Upload Large Files Directly to GCS with Dropzone and Signed URL’s
I had a django app deployed on GAE and needed to upload files (including large videos) which should be stored on GCS using our front end. The problem is GAE applies a 32MB hard limit on the request size. Hence we could not upload large files (video in our case) directly to app engine (read more about the quotas here.)
Hence the first approach I tried was
Break up files in Chunks on front end
I leveraged the chunking feature from the dropzone and send files in chunks of 30MB (which GAE allowed), once all of the chunks got uploaded I recreated the file and uploaded to GCS.

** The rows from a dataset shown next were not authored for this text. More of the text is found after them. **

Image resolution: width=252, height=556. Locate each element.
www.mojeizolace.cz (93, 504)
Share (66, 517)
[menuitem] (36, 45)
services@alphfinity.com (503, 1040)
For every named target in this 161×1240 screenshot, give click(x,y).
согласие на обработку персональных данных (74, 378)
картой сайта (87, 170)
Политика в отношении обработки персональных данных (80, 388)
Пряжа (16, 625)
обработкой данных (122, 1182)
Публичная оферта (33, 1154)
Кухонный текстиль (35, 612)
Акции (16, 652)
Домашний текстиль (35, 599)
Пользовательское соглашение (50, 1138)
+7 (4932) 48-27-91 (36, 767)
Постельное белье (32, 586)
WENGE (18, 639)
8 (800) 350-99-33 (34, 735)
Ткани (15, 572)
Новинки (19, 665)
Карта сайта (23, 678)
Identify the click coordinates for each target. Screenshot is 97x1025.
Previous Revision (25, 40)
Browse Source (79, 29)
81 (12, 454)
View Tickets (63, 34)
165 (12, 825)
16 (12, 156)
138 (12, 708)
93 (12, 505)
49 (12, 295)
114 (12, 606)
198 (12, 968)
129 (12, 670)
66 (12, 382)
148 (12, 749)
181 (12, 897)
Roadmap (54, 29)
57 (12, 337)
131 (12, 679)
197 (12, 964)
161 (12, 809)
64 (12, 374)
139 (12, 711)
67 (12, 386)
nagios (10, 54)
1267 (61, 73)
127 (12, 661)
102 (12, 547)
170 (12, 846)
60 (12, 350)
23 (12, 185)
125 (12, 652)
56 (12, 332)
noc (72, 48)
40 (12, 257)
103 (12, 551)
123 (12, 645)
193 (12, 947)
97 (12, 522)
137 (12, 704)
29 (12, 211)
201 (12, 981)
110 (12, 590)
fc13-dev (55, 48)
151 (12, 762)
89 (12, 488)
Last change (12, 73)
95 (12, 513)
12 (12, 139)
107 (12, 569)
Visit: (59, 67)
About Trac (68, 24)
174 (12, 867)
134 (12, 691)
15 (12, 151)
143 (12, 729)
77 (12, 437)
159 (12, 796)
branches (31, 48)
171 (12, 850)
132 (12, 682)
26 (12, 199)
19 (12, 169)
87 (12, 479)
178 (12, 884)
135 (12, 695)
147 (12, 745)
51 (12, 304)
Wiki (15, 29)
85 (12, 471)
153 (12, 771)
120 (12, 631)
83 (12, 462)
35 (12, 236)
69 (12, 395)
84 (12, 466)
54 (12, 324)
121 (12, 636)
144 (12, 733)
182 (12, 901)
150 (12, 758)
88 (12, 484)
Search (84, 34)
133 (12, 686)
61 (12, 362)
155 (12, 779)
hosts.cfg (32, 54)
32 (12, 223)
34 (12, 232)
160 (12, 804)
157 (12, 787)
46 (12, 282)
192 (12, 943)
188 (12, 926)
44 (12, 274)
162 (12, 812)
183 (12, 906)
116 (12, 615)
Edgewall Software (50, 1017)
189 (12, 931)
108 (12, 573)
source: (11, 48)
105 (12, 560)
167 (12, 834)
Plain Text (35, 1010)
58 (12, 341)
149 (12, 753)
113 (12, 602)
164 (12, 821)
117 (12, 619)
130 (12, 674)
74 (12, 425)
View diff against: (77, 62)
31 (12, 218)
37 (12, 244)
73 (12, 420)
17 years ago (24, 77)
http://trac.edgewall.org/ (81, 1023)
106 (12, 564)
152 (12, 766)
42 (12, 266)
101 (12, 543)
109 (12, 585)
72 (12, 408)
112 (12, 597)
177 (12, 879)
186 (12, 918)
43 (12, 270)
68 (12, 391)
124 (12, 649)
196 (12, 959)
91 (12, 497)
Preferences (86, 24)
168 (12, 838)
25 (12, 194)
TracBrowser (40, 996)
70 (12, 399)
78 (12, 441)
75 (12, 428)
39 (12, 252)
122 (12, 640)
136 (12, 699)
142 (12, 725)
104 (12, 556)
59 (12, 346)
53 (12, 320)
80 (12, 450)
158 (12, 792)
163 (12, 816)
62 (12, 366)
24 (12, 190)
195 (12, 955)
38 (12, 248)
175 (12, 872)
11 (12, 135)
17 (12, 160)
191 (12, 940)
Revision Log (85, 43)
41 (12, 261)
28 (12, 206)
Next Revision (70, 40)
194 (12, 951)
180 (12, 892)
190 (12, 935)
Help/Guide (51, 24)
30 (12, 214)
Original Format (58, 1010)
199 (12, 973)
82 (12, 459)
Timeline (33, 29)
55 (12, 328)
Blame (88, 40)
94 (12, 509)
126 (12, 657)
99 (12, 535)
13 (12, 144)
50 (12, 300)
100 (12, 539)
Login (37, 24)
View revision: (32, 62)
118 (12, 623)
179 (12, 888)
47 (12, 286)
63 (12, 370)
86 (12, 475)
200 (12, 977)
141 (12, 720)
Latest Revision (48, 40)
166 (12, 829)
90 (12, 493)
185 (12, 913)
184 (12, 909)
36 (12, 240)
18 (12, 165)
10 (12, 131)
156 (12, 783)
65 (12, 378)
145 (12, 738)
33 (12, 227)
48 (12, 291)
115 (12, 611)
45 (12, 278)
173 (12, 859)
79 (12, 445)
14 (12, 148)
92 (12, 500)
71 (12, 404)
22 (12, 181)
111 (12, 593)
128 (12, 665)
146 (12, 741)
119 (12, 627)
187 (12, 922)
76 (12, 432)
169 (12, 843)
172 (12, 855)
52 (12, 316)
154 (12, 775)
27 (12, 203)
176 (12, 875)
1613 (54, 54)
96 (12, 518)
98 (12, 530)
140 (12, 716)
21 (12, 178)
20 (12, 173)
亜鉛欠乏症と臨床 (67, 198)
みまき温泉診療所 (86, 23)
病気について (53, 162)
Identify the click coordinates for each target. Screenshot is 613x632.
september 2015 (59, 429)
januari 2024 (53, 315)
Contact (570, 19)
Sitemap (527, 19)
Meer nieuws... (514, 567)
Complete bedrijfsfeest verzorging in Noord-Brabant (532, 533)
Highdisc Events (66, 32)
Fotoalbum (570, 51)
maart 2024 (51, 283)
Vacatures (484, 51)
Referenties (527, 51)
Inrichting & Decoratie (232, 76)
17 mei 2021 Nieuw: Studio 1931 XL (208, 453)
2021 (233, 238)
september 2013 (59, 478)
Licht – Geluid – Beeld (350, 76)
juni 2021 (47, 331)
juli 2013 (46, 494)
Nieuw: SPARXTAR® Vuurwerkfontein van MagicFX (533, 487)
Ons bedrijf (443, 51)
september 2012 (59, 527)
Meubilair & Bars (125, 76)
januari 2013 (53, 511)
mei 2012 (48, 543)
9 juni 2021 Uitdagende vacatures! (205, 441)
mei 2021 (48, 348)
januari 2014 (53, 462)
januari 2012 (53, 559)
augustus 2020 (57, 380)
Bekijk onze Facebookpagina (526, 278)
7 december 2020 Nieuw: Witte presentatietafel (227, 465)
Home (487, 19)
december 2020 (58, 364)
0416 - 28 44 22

Dropzone.options.dropzoneForm = {
paramName: "file", //name that will be used to transfer the file
acceptedFiles: "image/png, image/jpeg, image/jpeg, video/mp4",
chunking: true, // Enable chunking
chunkSize: 30000000, // Chunk Size
forceChunking: true
}
The approach worked well, but had following limitations
- GAE does not allow you to have file system access, you can still write files to the /tmp directory but it has a limit of 2GB
- Each chunk upload and write was very slow
Direct Upload to GCS using signed URL’s
So finally i decided to upload files directly from my browser to GCS bucket. GCS offers two diff API’s for file upload
- XML : Only this supports signed URL’s so have to use this
- JSON
So the workflow for uploading file is going to be
File Uploaded → Request Signed URL from BackEnd → Write file to GCS → On success inform the backend
To create signed URL you can use google-api-client to generate signed url’s. You need to have a service account to create signed URL’s
from google.cloud.storage._signing import generate_signed_url
API_ACCESS_ENDPOINT = 'https://storage.googleapis.com'def _get_storage_client():
return storage.Client.from_service_account_json("credentials.json")def get_signed_url(name, content_type):
client = _get_storage_client()
expiration = datetime.datetime.now()+datetime.timedelta(days=1)
canonical_resource = "/" + settings.CLOUD_STORAGE_BUCKET + "/" + safe_filename(name)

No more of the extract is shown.